[EXTRACTED RECORDS]
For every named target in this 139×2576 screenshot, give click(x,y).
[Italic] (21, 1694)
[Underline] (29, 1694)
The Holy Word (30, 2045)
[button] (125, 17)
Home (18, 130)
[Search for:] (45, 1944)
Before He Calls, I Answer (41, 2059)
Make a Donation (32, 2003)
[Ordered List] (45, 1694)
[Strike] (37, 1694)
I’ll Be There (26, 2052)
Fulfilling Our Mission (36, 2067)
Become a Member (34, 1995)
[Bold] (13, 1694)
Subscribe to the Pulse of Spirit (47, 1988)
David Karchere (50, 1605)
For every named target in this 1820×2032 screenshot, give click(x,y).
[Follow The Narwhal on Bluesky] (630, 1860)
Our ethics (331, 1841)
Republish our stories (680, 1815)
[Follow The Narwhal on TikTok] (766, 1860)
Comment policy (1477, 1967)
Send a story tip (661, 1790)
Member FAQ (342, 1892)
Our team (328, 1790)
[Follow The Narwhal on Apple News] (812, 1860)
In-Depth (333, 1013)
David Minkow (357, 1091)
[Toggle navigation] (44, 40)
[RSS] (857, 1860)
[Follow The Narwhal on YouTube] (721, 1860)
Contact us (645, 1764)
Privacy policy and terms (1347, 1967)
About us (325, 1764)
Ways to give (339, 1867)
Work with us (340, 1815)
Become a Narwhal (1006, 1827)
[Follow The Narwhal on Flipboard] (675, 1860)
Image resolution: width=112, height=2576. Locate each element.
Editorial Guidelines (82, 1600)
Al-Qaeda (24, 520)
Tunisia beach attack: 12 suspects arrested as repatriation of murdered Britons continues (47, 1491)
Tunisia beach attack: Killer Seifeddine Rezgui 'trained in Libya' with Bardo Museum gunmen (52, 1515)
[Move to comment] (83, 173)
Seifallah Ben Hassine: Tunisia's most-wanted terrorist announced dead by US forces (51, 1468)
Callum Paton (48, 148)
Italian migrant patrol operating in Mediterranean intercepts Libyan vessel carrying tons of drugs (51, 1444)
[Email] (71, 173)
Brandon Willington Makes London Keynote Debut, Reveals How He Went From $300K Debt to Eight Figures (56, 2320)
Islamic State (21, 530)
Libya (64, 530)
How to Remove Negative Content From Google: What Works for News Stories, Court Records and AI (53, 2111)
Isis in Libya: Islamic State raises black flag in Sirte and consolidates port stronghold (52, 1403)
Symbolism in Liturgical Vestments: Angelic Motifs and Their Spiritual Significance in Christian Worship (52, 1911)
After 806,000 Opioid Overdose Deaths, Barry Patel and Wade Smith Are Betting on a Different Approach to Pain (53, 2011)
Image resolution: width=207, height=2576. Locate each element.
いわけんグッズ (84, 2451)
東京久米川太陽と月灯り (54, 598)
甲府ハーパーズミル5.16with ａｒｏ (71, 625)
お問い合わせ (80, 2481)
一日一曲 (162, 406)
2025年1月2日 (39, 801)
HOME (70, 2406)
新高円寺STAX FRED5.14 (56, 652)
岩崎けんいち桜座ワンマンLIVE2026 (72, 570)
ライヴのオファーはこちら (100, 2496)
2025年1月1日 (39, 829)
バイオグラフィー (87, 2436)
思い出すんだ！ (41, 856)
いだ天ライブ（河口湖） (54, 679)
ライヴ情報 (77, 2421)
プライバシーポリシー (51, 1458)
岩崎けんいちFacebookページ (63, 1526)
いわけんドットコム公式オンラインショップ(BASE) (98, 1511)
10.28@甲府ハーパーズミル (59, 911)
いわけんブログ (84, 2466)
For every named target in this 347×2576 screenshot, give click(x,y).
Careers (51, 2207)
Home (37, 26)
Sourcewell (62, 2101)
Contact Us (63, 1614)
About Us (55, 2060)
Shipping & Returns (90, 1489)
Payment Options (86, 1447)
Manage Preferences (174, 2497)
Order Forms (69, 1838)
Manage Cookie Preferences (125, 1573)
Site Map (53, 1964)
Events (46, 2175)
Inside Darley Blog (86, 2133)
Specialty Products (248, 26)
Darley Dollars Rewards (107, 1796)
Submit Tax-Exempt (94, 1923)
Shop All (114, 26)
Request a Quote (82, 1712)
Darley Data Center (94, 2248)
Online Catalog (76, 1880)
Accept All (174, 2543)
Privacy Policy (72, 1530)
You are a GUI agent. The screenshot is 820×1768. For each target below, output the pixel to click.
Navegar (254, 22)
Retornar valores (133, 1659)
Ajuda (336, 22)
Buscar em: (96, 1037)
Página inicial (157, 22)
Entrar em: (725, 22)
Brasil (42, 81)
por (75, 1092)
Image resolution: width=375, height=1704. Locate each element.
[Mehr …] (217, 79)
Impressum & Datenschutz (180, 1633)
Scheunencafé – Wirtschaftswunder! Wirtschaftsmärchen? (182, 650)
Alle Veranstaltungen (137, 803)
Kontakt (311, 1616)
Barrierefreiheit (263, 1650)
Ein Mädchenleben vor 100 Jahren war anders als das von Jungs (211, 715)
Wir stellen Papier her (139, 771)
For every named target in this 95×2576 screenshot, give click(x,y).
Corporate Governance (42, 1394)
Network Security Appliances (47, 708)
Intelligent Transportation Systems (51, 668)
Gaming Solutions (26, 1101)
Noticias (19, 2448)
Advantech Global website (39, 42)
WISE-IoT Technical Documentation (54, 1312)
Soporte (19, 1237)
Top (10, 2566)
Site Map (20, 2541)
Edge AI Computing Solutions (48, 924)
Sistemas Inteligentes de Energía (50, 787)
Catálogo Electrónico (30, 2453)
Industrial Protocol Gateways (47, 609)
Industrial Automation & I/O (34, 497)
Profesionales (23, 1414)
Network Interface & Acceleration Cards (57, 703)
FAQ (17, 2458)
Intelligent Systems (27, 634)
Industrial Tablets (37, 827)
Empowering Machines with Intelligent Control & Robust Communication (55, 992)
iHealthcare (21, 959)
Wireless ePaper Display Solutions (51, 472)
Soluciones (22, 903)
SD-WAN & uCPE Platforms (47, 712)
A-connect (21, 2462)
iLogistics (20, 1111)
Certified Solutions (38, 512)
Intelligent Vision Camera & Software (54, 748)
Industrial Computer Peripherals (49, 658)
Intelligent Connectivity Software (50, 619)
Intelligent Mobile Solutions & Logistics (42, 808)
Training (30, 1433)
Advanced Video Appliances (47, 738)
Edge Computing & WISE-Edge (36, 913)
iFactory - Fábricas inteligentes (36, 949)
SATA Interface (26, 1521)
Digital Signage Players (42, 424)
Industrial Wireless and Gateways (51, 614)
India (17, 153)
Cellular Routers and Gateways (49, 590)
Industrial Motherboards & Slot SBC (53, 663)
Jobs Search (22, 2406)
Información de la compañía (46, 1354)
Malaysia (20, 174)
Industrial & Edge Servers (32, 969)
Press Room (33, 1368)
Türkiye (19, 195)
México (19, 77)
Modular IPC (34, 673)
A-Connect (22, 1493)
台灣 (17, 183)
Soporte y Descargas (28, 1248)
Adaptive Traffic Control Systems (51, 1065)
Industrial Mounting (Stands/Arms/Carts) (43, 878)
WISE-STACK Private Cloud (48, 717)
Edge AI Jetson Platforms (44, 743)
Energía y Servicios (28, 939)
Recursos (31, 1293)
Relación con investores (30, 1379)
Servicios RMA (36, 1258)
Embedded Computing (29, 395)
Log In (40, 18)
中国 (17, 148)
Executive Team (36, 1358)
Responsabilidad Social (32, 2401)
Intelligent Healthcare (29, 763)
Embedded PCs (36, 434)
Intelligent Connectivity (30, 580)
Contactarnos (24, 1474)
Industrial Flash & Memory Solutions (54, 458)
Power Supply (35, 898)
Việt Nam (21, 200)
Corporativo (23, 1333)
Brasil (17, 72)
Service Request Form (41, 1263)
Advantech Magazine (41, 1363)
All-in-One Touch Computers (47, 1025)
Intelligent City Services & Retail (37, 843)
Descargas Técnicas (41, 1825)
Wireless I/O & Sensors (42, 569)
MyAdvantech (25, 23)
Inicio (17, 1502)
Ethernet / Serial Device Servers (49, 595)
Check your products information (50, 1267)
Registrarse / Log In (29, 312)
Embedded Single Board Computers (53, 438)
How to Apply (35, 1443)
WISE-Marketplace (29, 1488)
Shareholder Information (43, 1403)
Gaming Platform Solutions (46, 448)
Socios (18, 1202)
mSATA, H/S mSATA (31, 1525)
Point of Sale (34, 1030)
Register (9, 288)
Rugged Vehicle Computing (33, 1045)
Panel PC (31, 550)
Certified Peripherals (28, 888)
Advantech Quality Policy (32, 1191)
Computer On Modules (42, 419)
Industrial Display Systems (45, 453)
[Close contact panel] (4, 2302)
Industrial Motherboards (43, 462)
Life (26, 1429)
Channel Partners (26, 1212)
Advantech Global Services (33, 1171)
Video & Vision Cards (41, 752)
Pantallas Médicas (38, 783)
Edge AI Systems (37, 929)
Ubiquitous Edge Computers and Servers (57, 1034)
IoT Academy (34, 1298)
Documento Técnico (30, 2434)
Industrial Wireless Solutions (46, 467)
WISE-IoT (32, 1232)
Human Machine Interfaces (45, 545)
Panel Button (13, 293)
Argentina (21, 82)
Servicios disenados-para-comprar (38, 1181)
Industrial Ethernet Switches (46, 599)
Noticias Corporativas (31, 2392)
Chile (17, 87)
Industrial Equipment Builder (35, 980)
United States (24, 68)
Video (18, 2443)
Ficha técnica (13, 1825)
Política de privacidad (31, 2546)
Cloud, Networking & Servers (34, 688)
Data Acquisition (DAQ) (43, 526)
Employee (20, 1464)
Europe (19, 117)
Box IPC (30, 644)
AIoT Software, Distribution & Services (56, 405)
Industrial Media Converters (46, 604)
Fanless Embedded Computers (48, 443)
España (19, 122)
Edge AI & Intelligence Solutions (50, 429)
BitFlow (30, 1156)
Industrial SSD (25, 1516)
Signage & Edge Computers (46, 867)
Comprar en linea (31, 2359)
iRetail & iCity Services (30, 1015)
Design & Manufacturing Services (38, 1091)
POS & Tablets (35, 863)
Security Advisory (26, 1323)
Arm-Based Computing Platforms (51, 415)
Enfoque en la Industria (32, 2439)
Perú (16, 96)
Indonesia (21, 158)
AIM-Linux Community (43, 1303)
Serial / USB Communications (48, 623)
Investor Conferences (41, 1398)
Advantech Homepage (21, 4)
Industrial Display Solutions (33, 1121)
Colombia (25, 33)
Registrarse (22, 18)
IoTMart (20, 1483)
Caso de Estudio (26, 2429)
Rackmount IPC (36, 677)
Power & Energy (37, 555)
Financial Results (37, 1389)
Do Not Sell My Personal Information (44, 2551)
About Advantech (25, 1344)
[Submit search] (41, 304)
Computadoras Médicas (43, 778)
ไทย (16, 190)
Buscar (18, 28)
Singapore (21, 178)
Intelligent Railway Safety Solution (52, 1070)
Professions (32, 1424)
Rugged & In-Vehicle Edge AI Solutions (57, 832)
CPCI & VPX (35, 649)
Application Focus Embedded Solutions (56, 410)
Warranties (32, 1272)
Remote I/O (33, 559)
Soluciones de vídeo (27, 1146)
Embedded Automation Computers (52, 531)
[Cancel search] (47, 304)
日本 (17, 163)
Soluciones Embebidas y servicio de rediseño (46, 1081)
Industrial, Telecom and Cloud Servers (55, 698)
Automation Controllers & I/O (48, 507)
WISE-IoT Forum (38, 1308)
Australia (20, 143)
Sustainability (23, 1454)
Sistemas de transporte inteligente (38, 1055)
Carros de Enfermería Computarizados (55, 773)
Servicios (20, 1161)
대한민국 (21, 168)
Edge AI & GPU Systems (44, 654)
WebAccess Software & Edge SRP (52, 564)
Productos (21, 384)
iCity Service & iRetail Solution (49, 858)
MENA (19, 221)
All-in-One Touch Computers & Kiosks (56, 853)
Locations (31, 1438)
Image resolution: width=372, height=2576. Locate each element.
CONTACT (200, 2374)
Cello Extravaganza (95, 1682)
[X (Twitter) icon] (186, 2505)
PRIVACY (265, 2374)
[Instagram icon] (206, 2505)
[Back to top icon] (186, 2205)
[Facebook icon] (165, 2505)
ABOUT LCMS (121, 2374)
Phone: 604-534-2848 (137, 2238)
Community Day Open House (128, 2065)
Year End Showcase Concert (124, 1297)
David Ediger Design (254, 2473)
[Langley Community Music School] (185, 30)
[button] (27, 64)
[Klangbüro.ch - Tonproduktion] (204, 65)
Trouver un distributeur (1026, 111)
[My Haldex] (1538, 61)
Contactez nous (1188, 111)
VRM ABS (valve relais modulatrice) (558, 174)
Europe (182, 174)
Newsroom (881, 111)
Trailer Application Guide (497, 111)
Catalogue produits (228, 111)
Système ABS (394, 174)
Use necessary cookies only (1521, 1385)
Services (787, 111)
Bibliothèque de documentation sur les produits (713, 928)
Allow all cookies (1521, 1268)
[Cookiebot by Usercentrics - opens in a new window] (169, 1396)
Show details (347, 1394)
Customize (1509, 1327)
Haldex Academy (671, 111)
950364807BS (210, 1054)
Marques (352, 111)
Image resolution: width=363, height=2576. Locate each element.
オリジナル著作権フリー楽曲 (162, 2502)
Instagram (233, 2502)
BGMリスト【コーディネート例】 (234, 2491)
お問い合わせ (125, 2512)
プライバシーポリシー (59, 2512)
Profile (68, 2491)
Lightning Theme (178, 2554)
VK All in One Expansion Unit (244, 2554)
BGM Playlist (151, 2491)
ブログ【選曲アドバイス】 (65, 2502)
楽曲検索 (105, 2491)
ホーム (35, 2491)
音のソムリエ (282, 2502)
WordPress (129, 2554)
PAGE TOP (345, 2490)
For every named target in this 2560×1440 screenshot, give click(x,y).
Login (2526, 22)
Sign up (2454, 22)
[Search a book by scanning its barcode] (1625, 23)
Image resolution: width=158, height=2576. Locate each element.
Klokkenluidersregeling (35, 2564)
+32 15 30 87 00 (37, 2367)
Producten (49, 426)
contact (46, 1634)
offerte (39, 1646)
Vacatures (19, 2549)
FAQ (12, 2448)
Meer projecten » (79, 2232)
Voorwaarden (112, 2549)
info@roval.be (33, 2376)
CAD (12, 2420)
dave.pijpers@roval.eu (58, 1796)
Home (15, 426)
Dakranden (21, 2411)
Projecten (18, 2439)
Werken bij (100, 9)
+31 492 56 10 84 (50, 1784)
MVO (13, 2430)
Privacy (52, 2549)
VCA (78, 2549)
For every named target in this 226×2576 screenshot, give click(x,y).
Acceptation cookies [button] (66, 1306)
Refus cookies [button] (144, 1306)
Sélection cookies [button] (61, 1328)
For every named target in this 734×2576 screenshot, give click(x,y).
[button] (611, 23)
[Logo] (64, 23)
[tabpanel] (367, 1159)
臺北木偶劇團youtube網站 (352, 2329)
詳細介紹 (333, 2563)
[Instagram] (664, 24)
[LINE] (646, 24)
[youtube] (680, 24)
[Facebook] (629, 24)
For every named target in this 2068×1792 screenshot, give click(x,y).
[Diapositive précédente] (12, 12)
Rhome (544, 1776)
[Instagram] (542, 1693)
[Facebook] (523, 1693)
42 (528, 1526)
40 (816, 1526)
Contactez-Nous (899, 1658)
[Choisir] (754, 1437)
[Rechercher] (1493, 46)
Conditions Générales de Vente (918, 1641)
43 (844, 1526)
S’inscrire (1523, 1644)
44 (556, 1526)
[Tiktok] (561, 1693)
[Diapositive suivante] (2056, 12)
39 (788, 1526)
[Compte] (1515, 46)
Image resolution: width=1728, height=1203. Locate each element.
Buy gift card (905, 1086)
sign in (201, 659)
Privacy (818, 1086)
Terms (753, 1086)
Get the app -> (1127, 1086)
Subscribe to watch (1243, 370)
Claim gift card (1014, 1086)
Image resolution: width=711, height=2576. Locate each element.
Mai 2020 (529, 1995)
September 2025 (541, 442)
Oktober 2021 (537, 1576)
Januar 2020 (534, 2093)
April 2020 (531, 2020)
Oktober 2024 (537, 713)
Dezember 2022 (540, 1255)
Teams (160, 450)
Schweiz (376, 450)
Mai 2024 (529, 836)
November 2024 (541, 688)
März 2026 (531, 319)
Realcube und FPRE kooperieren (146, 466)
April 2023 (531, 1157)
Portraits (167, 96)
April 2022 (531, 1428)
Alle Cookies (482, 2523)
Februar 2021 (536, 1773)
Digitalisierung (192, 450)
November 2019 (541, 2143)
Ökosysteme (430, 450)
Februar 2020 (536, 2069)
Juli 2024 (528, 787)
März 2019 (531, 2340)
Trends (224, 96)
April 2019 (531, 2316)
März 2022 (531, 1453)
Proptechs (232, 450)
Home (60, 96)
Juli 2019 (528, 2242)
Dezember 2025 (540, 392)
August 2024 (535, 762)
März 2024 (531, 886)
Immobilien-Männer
[/EXTRACTED RECORDS]
§ **WHAT YOU WILL DO**
Using the records above, set down exactly the lines from the one with "Symbolism in Liturgical" through the one with "岩崎けんいち桜座ワンマンLIVE2026 (72, 570)", inclusive, and nothing more.

§ **SOLUTION BELOW**
Symbolism in Liturgical Vestments: Angelic Motifs and Their Spiritual Significance in Christian Worship (52, 1911)
After 806,000 Opioid Overdose Deaths, Barry Patel and Wade Smith Are Betting on a Different Approach to Pain (53, 2011)
Image resolution: width=207, height=2576. Locate each element.
いわけんグッズ (84, 2451)
東京久米川太陽と月灯り (54, 598)
甲府ハーパーズミル5.16with ａｒｏ (71, 625)
お問い合わせ (80, 2481)
一日一曲 (162, 406)
2025年1月2日 (39, 801)
HOME (70, 2406)
新高円寺STAX FRED5.14 (56, 652)
岩崎けんいち桜座ワンマンLIVE2026 (72, 570)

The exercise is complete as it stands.